Rows from a screen grounding dataset
-------

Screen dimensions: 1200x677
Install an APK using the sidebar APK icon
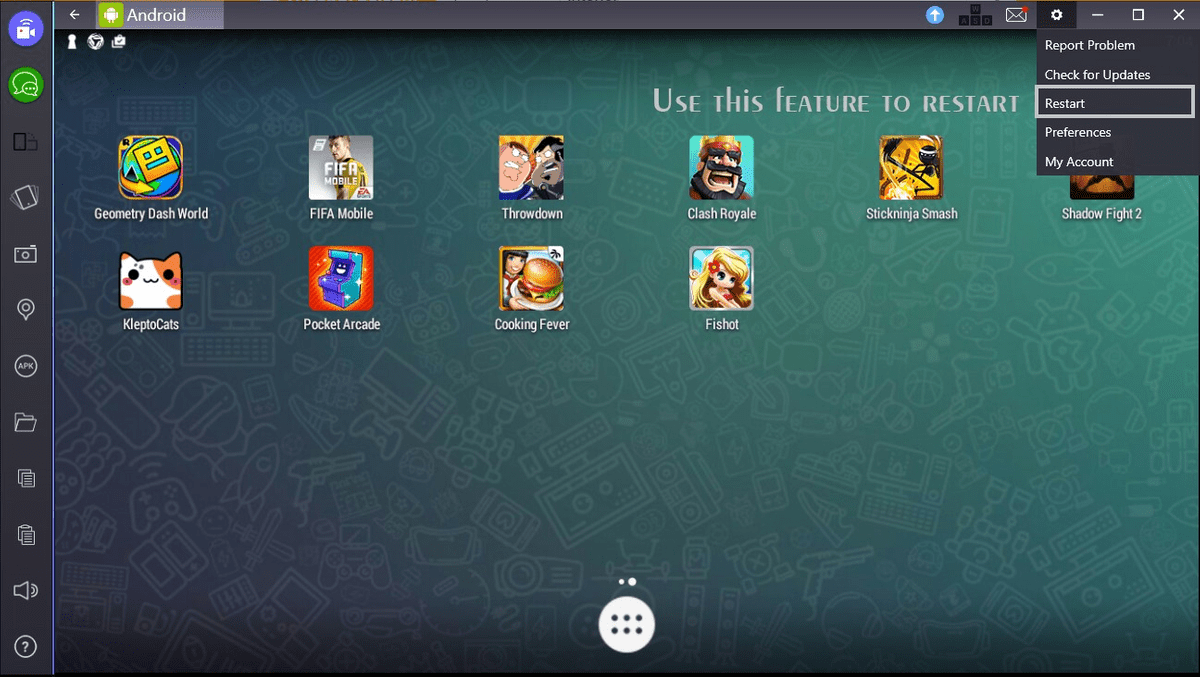click(x=25, y=366)
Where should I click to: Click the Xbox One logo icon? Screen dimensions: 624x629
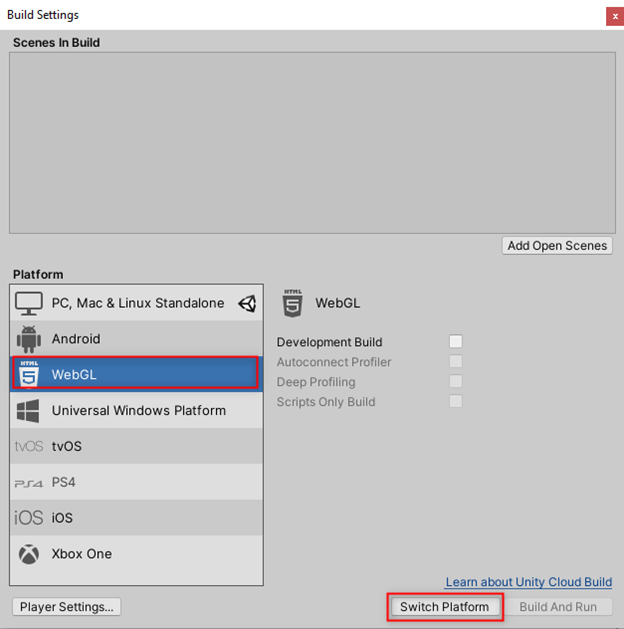tap(29, 554)
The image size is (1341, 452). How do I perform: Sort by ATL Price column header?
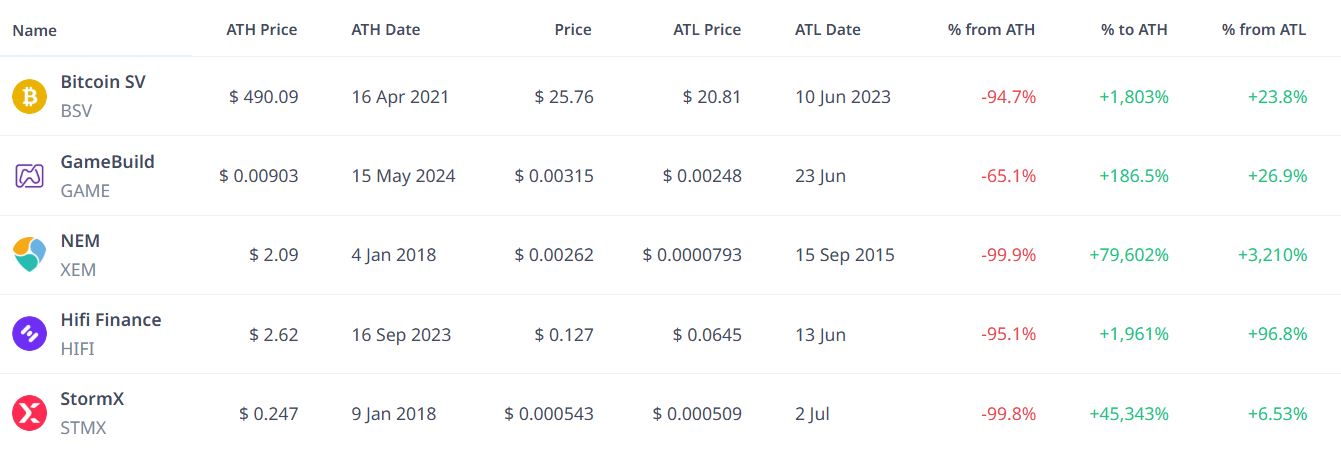[707, 30]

-------

Convert the lines of the entries above into a JSON list of strings, one string per line and no blank lines, starting at the line with "Where should I" and running through the end of the entries. Omit the pictures.

[
  "Where should I click to: Click the Xbox One logo icon? Screen dimensions: 624x629",
  "tap(29, 554)",
  "The image size is (1341, 452). How do I perform: Sort by ATL Price column header?",
  "[707, 30]"
]